Frankly, I don’t think I could have managed that level of bird-dogging on Monday or Tuesday either one, since both the team lead and the other backup were both off Monday and Tuesday, so I was trying to manage all four accounts myself without very much help from the other team members. What with the ones who forget to get into our IRC channel and are incommunicado, and the ones who took extra time off for Thanksgiving week, help was mighty scarce. And three of the four accounts—State A, State C, and Corporation E—were just bombing tickets at us all week long. With enough help I could have managed, but trying to do most of it myself ran me ragged. I never saw any work code on the phone except AUX 7 all week.
It seemed like I couldn’t get any tickets closed for the life of me.

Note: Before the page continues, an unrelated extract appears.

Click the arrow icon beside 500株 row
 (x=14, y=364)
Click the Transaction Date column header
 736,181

If they weren’t going into “delayed for backlogged parts,” they were “put off because the customer isn’t in the office.” I know we closed a bunch, but the number of live tickets just wouldn’t go down.

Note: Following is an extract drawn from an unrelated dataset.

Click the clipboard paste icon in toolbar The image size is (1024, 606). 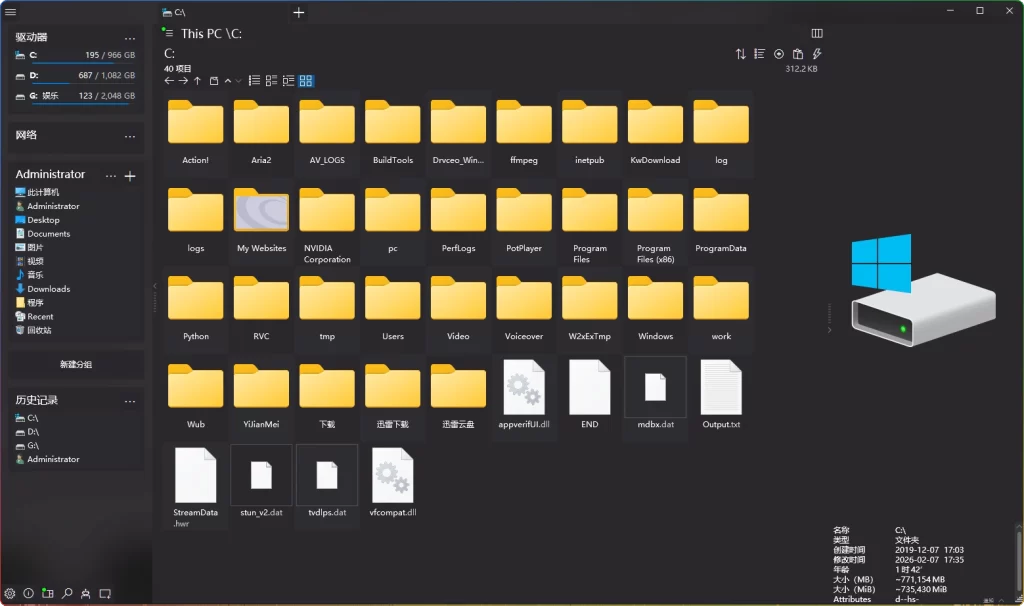(797, 54)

Yesterday the other backup manager was in the office, and that’s when, at mid-afternoon, I found out we were supposed to have been bird-dogging the Corporation E tickets all along. If he hadn’t been there, I would have sunk. I had the account’s technical manager at me to make a list, split it up between three of us, call the service provider on all the tickets, confirm onsite times and upgrade if required. There were a few I couldn’t do anything about, like the one in Vermont where it was already 4:30 their time, the tech wasn’t going to be on site, and there was nothing I could do to help it. Another was a little better; it was in San Jose and the parts had already been delivered, so I just issued a service upgrade with no parts.
And that was how it was when I walked out the door at 4:30 yesterday.
But even with the screwup on Corporation E, everyone is still telling me I’m doing a great job at coping with these accounts. At the last team meeting of my assigned regular team, the Tulip got up and presented me with a Bronze Star award, with a suitable-for-framing-at-work certificate, a star lapel pin to attach to my employee badge, and a twenty-five dollar gift certificate that I still haven’t figured out how to spend. The stars (Bronze, Silver, and Gold) signify that, in increasing amounts, you either saved the company from losing a chunk of money, saved the company a chunk of money, or improved some process that will benefit the company significantly. Stars aren’t handed out to every Joe that comes down the pike. I don’t think any other level-one tech on my team has one.
I’ve heard a rumor floated that the SLA function will soon be split off into a custom queue of its own. I have no idea what kind of reorganization that might mean, whether I’d be asked to join the new queue, or whether I’d want to go if I was asked. It all depends.
Winston Churchill reenacted a green pocket calculator. Fnord.